Central activation of cardiac vagal nerve by α2-adrenergic stimulation is impaired in streptozotocin-induced type 1 diabetic rats

To elucidate the abnormality of cardiac vagal control in streptozotocin-induced type 1 diabetic rats, we measured left ventricular myocardial interstitial acetylcholine (ACh) release in response to α₂-adrenergic stimulation as an index of in vivo cardiac vagal nerve activity. A cardiac microdialysis technique was applied to the rat left ventricle, and the effect of α₂-adrenergic stimulation by intravenous medetomidine (100 μg/kg) on myocardial interstitial ACh levels was examined in anesthetized diabetic rats (4-6 weeks after intraperitoneal streptozotocin) and age-matched control rats (protocol 1). The effect of electrical vagal nerve stimulation on ACh levels was also examined in separate rats (protocol 2). In protocol 1, medetomidine increased the ACh levels in control (from 1.76 ± 0.65 to 3.13 ± 1.41 nM, P < 0.05, n = 7) but not in diabetic rats (from 2.01 ± 0.47 to 1.62 ± 0.34 nM, not significant, n = 7).

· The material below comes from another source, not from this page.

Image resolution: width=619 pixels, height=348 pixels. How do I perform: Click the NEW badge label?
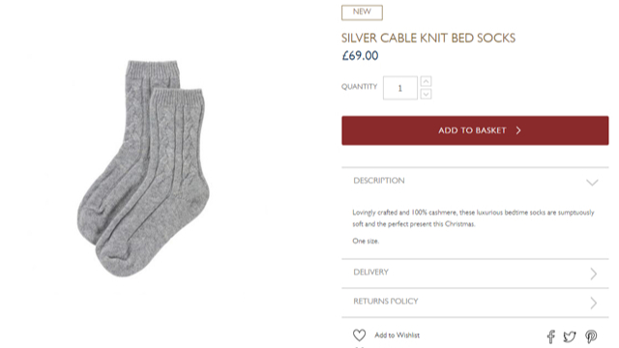362,13
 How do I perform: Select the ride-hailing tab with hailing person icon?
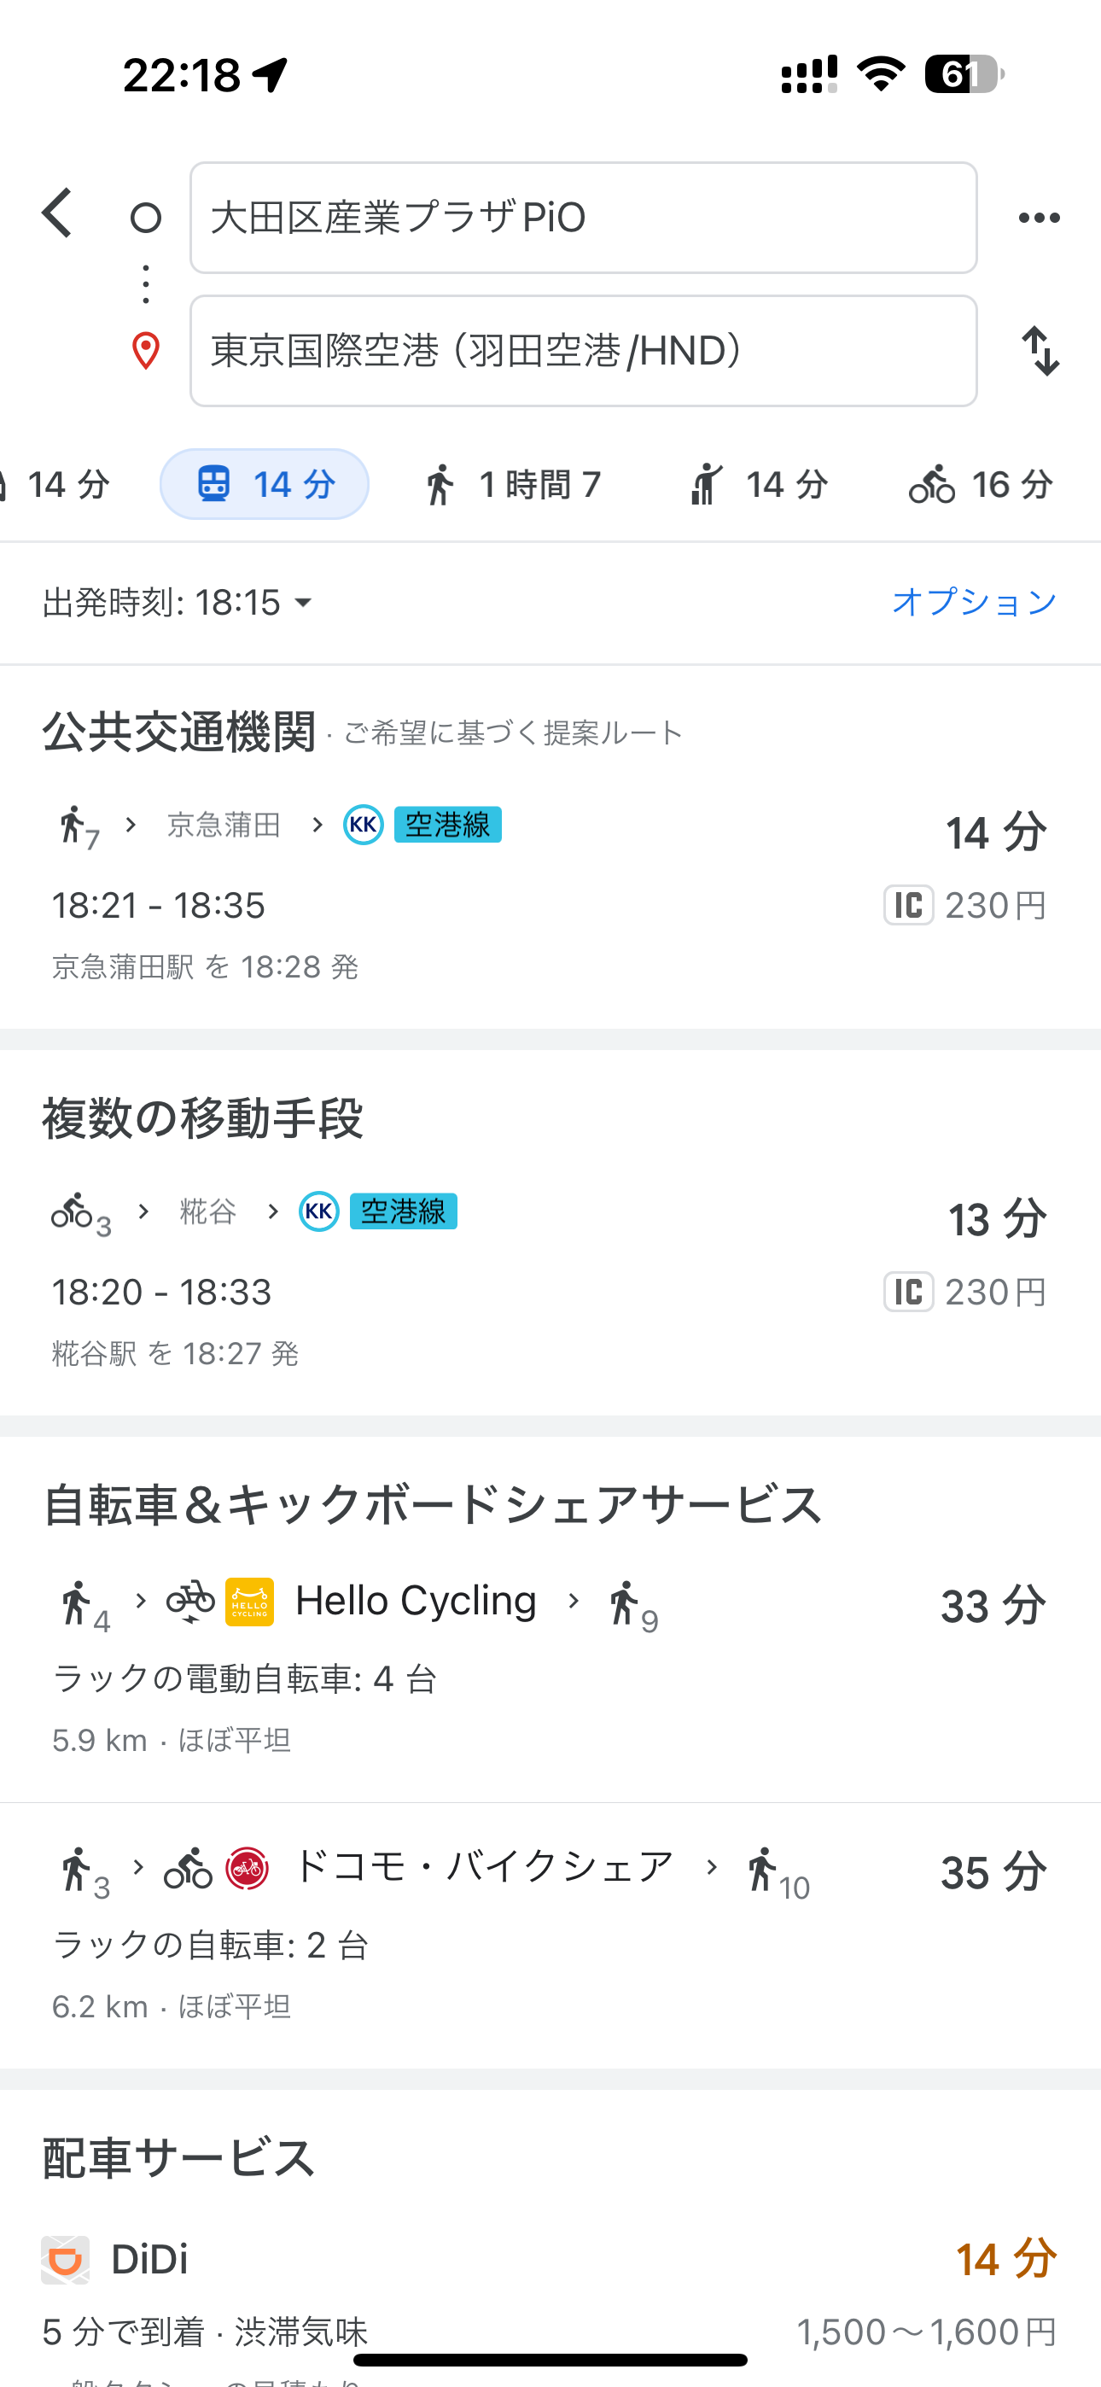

In protocol 2, electrical vagal nerve stimulation at 20 Hz significantly increased the ACh levels in both control (from 1.49 ± 0.26 to 6.39 ± 1.81 nM, P < 0.001, n = 6) and diabetic rats (from 1.77 ± 0.54 to 6.98 ± 1.38 nM, P < 0.001, n = 6). In conclusion, medetomidine-induced central vagal activation was impaired in diabetic rats, whereas peripheral cardiac vagal control of ACh release was preserved. The impairment of central vagal activation may lead to relative sympathetic predominance and promote cardiovascular complications in diabetes.